Se alla domanda “preferisci il caffè o il tè” avete una risposta ben chiara in mente, il motivo potrebbe essere almeno in parte da ricercarsi nei vostri geni. Una recente ricerca afferma infatti che la predisposizione genetica a percepire l’amarezza di particolari sostanze potrebbe spingerci più o meno consapevolmente verso una bevanda o l’altra.
Come rammenta ItaliaWeb.NET, la dottoressa Marilyn Cornelis, co-autrice della ricerca, e esperta della Northwestern University (Illinois), ha dichiarato espressamente che il proprio studio aggiunge un tassello alla comprensione dei fattori che determinano le preferenze delle bevande e perché, mantenendo costanti tutti gli altri fattori, è possibile notare ancora delle marcate differenze tra le persone nelle scelte delle bevande, così come nella quantità che consumiamo.
L’analisi, pubblicata sulla rivista Scientific Reports, ha coinvolto due serie di dati. Nella prima parte, si è osservato quanto prodotto da un grande studio gemello che ha dimostrato che, almeno nella popolazione di ascendenza europea, particolari varianti genetiche sono legate alla forza di percezione di gusti diversi: una specifica variante è stata in particolar modo associata a valutazioni leggermente superiori di amaro per la caffeina, mentre un’altra è stata associata a una maggiore amarezza per il chinino, e una terza a una maggiore amarezza per un principio noto come propiltiouracile.

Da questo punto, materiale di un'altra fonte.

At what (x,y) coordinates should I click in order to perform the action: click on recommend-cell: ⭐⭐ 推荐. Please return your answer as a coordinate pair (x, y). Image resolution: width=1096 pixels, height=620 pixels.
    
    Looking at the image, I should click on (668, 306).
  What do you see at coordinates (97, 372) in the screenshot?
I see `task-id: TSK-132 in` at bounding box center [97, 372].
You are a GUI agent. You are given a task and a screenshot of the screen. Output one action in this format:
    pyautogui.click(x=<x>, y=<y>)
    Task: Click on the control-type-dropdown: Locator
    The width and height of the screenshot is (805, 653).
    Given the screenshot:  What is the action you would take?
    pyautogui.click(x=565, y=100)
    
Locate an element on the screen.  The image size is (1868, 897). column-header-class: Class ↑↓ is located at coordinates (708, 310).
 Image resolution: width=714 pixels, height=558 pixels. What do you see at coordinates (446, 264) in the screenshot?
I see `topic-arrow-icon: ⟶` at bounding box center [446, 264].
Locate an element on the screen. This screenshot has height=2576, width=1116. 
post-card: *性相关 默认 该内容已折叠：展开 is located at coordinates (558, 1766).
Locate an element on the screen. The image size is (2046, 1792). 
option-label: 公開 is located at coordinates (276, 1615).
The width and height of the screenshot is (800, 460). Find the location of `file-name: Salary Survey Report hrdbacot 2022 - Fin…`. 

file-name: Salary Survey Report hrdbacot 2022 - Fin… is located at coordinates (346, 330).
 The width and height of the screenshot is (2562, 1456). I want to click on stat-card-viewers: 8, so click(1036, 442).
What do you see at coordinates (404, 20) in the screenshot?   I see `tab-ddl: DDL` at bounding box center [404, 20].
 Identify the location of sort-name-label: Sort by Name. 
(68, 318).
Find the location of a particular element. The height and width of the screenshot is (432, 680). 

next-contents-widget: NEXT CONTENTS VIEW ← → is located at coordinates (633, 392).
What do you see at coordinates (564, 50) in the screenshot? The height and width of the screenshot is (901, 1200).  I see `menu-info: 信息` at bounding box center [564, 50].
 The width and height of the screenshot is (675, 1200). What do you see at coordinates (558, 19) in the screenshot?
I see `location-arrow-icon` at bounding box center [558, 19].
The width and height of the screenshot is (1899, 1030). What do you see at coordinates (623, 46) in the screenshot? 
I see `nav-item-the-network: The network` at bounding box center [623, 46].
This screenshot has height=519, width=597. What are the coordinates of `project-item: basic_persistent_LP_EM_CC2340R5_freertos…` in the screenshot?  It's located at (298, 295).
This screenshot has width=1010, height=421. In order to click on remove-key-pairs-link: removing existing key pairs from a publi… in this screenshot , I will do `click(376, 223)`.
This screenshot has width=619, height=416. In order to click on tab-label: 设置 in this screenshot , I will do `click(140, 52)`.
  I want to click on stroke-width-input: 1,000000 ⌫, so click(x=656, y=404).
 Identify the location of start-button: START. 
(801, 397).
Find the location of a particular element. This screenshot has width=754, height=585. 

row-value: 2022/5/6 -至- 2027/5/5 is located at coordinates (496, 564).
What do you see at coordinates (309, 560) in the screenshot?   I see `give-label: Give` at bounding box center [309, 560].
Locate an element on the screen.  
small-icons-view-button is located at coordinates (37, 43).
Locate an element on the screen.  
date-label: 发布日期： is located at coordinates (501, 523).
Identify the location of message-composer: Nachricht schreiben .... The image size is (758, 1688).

Il team ha poi esaminato i dati provenienti da un’altra fonte, il secondo database assunto in esame (quello della UK Biobank, un’iniziativa di ricerca che ha reclutato centinaia di migliaia di partecipanti di età compresa tra i 37 e i 73 anni tra il 2006 e il 2010), a coinvolgimento di dati genetici e di informazioni sanitarie, comprese le risposte alla domanda su quante tazze di bevande diverse i partecipanti consumavano ogni giorno.
Ebbene, secondo la ricercatrice, considerato che i nostri geni sono “fissi” al momento del concepimento, e la nostra variazione genetica può essere pensata come casuale, sono gli stessi a permettere agli scienziati di esplorare una sorta di “esperimento naturale“, nel senso che possono guardare oltre molti dei fattori sociali o ambientali che possono confondere le acque delle nostre abitudini di assaggio e di gradimento delle bevande calde, come il caffè o il tè.
Il team è così riuscito a individuare persone che avevano una maggiore predisposizione genetica a percepire l’amaro della caffeina, ma una maggiore percezione dell’amaro di chinino e propiltiouracile è stata collegata ad una piccola riduzione del consumo di caffè. Di contro, uno schema inverso è stato osservato quando il team ha esaminato le varianti genetiche e la quantità di tè che i partecipanti avevano l’abitudine di bere.
Come conclude lo studio, mentre l’effetto della percezione sull’assunzione giornaliera di caffè potrebbe essere relativamente piccola – solo un aumento di 0,15 tazze al giorno – da un normale assaggiatore di caffeina a un assaggiatore di caffeina forte, in realtà genera il 20% in più di probabilità di diventare un bevitore assiduo, con più di quattro tazze al giorno.